DATA RECORDS Start Marker
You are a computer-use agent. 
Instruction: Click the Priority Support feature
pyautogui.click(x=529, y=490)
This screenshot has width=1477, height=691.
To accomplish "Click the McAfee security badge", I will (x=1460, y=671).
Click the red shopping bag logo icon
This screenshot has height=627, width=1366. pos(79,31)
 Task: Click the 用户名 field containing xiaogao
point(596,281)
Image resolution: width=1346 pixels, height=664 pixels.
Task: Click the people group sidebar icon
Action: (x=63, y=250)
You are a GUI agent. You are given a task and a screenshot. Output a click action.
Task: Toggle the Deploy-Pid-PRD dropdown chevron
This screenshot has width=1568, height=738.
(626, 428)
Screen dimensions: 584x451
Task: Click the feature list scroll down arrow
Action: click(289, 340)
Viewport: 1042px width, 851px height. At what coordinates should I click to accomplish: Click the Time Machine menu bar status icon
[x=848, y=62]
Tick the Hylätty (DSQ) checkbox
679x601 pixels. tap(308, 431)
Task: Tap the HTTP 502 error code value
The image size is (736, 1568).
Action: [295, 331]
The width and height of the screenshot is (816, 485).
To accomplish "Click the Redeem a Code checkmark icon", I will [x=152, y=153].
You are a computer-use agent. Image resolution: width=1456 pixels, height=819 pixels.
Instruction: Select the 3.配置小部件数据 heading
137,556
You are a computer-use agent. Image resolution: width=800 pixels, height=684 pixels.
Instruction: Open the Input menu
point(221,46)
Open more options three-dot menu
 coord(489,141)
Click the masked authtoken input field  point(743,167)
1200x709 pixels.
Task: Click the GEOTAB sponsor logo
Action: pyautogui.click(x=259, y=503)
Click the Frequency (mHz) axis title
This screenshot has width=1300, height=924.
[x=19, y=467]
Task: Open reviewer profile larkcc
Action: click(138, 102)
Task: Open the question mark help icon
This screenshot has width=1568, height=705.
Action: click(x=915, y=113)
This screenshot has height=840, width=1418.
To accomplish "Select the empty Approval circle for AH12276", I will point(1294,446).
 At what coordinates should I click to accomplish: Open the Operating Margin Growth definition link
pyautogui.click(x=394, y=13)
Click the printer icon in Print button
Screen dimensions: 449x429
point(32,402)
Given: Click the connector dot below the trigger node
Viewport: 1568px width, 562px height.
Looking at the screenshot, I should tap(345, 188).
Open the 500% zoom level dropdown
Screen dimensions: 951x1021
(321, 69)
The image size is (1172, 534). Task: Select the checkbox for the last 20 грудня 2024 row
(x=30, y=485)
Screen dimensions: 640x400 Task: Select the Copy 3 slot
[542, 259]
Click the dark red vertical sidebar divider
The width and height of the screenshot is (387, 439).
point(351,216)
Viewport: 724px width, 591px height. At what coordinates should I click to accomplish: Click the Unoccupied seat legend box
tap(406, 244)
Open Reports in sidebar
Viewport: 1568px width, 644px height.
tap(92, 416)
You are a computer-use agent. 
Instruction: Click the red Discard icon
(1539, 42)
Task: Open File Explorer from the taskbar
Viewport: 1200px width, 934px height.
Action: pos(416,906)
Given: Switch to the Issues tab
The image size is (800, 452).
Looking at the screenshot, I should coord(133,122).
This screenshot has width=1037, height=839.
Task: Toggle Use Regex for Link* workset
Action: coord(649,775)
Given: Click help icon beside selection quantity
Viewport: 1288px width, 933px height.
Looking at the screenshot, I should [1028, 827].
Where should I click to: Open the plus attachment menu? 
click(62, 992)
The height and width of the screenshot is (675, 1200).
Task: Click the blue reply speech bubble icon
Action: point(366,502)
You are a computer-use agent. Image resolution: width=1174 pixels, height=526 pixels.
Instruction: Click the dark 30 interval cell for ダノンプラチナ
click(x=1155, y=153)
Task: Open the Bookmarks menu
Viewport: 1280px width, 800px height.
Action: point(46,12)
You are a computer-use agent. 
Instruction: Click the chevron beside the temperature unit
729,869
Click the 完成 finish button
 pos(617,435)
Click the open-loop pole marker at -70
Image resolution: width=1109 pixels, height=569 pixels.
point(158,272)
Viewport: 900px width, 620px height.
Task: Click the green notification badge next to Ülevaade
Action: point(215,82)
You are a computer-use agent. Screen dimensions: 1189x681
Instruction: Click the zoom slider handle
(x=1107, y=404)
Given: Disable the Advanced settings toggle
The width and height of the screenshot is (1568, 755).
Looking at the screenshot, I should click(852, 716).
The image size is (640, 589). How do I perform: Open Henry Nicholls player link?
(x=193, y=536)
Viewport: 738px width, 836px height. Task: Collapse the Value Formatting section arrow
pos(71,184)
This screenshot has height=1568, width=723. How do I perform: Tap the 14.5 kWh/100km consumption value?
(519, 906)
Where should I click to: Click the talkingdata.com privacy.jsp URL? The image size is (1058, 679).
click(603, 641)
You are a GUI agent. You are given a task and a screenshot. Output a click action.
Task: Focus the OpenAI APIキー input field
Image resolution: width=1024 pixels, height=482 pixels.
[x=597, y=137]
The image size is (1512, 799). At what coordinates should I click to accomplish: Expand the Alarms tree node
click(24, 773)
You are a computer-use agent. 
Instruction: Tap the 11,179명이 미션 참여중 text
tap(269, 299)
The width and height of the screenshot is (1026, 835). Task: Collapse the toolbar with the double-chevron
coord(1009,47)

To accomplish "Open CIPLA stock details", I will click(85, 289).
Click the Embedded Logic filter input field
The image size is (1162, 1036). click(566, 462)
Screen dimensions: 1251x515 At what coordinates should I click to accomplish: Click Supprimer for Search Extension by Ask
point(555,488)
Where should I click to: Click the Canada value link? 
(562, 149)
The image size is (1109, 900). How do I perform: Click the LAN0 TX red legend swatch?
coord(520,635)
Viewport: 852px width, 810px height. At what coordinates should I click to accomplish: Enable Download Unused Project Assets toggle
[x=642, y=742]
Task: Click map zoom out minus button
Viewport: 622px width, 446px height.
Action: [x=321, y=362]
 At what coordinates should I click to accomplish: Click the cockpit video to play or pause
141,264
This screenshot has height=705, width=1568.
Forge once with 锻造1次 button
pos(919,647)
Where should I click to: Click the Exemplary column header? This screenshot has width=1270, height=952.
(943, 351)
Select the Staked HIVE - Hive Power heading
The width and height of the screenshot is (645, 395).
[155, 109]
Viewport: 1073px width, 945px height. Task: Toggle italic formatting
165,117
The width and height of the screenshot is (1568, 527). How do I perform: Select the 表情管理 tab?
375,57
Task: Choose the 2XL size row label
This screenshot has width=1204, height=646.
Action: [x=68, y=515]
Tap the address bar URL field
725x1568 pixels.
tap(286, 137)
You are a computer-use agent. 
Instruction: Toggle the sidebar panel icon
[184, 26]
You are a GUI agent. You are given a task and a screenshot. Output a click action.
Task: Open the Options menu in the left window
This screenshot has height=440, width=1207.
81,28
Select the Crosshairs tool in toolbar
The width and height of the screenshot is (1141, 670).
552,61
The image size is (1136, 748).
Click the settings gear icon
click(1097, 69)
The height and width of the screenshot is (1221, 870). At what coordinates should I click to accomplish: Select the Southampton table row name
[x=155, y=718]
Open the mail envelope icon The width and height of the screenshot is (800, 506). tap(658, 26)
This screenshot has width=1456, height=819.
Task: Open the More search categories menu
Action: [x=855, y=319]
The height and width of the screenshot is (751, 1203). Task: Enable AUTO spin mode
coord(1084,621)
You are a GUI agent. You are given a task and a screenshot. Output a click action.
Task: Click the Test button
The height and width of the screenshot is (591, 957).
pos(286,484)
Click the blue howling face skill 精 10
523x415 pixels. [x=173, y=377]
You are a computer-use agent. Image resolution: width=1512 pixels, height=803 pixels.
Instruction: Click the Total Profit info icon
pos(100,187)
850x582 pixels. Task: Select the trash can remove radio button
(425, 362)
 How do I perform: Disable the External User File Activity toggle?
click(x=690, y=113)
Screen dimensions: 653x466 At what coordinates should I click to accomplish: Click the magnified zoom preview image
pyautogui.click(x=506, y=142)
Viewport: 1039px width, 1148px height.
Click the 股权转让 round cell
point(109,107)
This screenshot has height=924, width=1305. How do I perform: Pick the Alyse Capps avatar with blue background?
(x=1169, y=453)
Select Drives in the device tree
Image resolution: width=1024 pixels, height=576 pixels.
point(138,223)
DATA RECORDS End Marker
## PROBLEM:
Only the number is wanted here. How many lines in the entries contain "help"?

## COMPLETED EXERCISE:
2